Selain memiliki potensi besar di sektor kebudayaan dan pariwisata, Kabupaten Malang juga memiliki banyak destinasi bersejarah. Sakah satunya Monumen Peniwen Affair yang berlokasi di Desa Peniwen, Kecamatan Kromengan. Di sana, berdiri kokoh monumen bersejarah bagi perjuangan PMI (Palang Merah Indonesia).
“Monumen semacam ini hanya ada dua di dunia. Salah satunya ada di Indonesia. Tepatnya di Desa Peniwen,” kata Camat Kromengan Joanico da Costa saat ditemui usai Kegiatan Pembinaan Wisata Desa Peniwen, Selasa (14/5/2019) siang.
Monumen ini memiliki tinggi sekitar 7 meter. Tampak patung dua orang pejuang di ujungnya. Patung tersebut seolah menjadi simbol perjuangan anggota PMI di Malang, yang 12 di antaranya gugur karena dibantai Belanda saat masa perang pasca-kemerdekaan Indonesia. “Dalam perjuangannya, 12 anggota PMI dinyatakan gugur. Guna mengenangnya, dibuatlah Monumen Peniwen Affair pada 11 Agustus 1983 silam,” terang pejabat yang akrab disapa Nico ini.
Aksi pertumpaham darah tersebutterjadi sejak 16 Januari 1949. Ketika itu, Belanda masuk ke kawasan Desa Peniwen untuk kali pertama. Maksud kedatangan Belanda adalah untuk melancarkan aksi kekerasan dan kekejaman terhadap masyarakat sekitar.

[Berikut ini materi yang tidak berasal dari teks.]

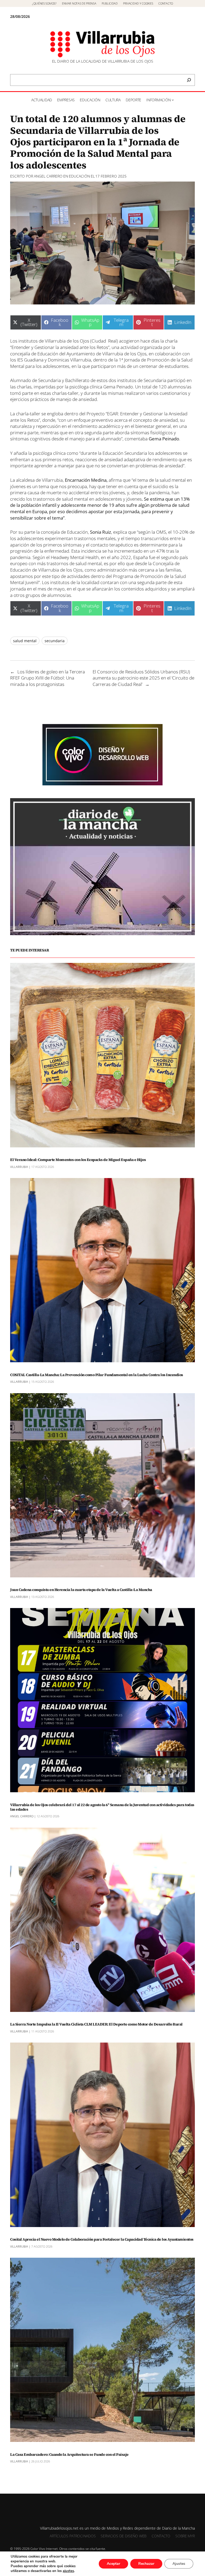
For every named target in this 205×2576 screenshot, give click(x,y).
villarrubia (19, 1167)
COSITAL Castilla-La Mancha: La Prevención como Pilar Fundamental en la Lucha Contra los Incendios (96, 1375)
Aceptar (113, 2563)
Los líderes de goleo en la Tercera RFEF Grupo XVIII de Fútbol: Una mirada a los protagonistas (47, 678)
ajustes (68, 2571)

Pada 31 Januari 1949, Belanda kembali ke Peniwen. Tujuannya adalah menggali informasi akan basis pertahanan negara Indonesia. Namun, meski disandera, kepala desa Peniwen kala itu memilih untuk tutup mulut.
Merasa buntu, Belanda akhirnya melakukan aksi brutal. Mereka melakukan penyisiran dari arah barat Desa Peniwen sembari memberondong senjata api. Insiden brutal yang terjadi pada 19 Februari 1949 ini juga menyasar salah satu rumah sakit di Peniwen.

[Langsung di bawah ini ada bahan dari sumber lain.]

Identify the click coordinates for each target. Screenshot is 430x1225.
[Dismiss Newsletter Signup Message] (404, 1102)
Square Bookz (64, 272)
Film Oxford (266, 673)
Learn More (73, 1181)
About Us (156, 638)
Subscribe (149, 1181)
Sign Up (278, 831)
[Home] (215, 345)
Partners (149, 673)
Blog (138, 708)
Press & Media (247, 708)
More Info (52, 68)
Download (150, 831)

Akibat peristiwa tersebut, 12 remaja anggota PMI gugur. Mereka adalah Matsaid, Slamet Ponidjo, Suyono Inswihardjo, Sugiyanto, J. W. Paindono, Roby Andris, Wiyarno, Kodori, Said, Soewan, Nakrowi, dan Soedonono. Lima warga sipil bernama Wagimo, Rantiman, Twiandoyo, Sriadji, dan Kemis juga meninggal dunia karena aksi brutal Belanda.
Tidak berhenti di situ. Perbuatan tidak manusiawi juga menimpa tiga perempuan umat Kristiani di Peniwen. Mereka adalah Inwinarni, Tremini, Supriyanti. Ketiganya menjadi korban pemerkosaan yang dilakukan oleh tentara Belanda. Aksi teror yang dilakukan Belanda ini terus berlangsung hingga November 1949.
“Monumen yang memiliki nilai sejarah panjang ini bakal lebih dikembangkan potensinya untuk dijadikan objek wisata,” sambung Nico kepada MalangTIMES.
Nico mengaku sudah menjalin kerja sama dengan beberapa instansi pendidikan. Salah satunya dengan perguruan tinggi yang ada di Surabaya dan Malang. “Kami juga sudah berkolaborasi dengan Disparbud (Dinas Pariwisata dan Kebudayaan) Kabupaten Malang guna memaksimalkan potensi wisata yang ada di Kecamatan Kromengan,” imbuh Nico.
Sejauh ini, jika di rata-rata, dalam satu pekannya, ada lebih dari 100 wisatawan yang berkunjung ke Peniwen. Selain berkunjung ke Monumen Peniwen Affair, para wisatawan juga menyempatkan diri ke GKJW (Gereja Kristen Jawi Wetan) di Desa Peniwen. “Jumlah pengunjung paling banyak saat memasuki akhir pekan. Bahkan ratusan home stay yang disediakan masyarakat juga selalu ramai dijadikan jujukan peristirahatan bagi wisatawan,” ungkap Nico.